Пасторальное убийство. Украина идет похожим путем с Россией
Страх, царящий в украинской глубинке, порождает чудовищные преступления
Ирину Ноздровскую, юриста и правозащитницу, убили в родном селе с населением менее четырех тысяч человек. По нынешним меркам, когда жизнь клубится в мегаполисах, раздувая их до состояния вселенских пузырей, это почти хутор.
Плюнь — и плевок приземлится где-то на окраине. Все все про всех знают. Кто с кем дружит. Кто с кем спит. Кто к кому ходит в гости. Кто кого ненавидит. Кто кому угрожает. Кое-что, конечно, скрыть можно, но лишь при условии, что ты прошел обучение в школе разведки и знаешь, как замести следы. В таком "мирке на ладони", казалось бы, не должно происходить и менее ужасных вещей, чем убийство. Но они есть. И кормятся они страхом местных жителей.
Известный норвежский криминалист и специалист в области социологии права Нильс Кристи потратил немало времени, чтобы показать, как важно использовать потенциал общин для того, чтобы минимизировать число преступлений и сделать жизнь в таких маленьких анклавах более комфортной и безопасной. Он приводил юридические аргументы. Рассматривал возможные риски. Уснащал свои исследования примерами не только из жизни "карманной" сельской Норвегии, но и из опыта общинных структур, скажем, в Сан-Франциско.
Кристи пришел к выводу, что в случае конфликта "сплоченность общины дает возможность слабой стороне в подсистеме сделать свое несчастье достоянием гласности и организовать также защитную коалицию". Иными словами, в таком небольшом демографическом образовании очень важно наличие минимального доверия между его членами. Если оно есть, многие противоречия могут быть сняты или по крайней мере ослаблены.
Трагическая история с Ириной Ноздровской показывает, что в "карликовом" Демидове ничего подобного не существовало. Это вполне украинский феномен. И объяснение ему — страх
За те годы, которые мы якобы строим правовое государство, это чувство из глубинки никуда не исчезло. Оно укоренилось в обитателях крошечных селений в гораздо большей степени, чем в тех, кто строит свою судьбу в столицах. Потому что именно в таких населенных пунктах всем известно, кто в доме хозяин. Кто чей кум, брат, сват или племянник. Именно здесь прописалась жизнь, вполне согласованная с поговоркой "кнутом обуха не перешибешь". Мы привыкли костерить Россию, у которой есть Чечня, где режим правления мало чем отличается от средневекового ханства. Но достаточно взглянуть на наши маленькие города и села, чтобы понять: мы идем похожим путем.

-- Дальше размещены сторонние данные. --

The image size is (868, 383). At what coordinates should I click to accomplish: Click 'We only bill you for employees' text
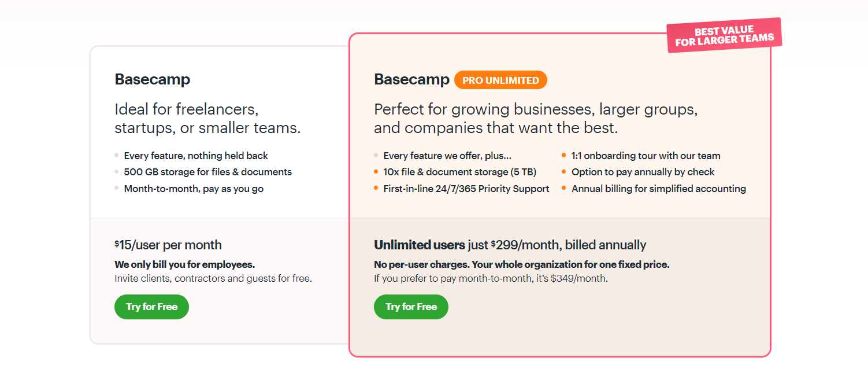click(185, 264)
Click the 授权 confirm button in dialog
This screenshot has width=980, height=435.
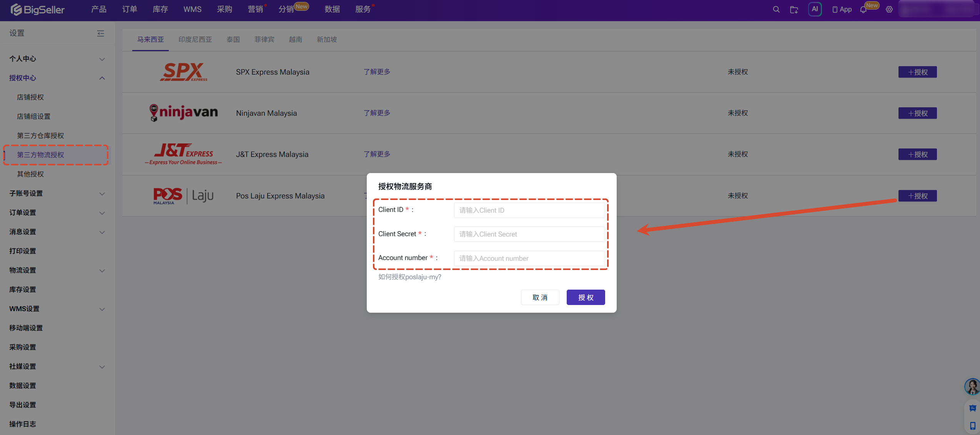pos(586,297)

Убийство в Демидове уже успели сравнить с событиями во Врадиевке летом 2013-го. Тогда двое милиционеров и один таксист, племянник райпрокурора в Николаеве, изнасиловали и жестоко избили 29-летнюю продавщицу Ирину Крашкову. На пятый день после случившегося, видя, что местному правосудию до негодяев дела нет, жители пошли на штурм районного отдела милиции. Взломали двери, разбили окна, повредили служебные авто. В ход пошли бутылки, петарды, слезоточивый газ, коктейли Молотова. Все это стало своеобразной предтечей Майдана. При этом некоторые из участников стихийного бунта тогда опасались: подобного им не простят. Переловят поодиночке. Найдут предлог и посадят.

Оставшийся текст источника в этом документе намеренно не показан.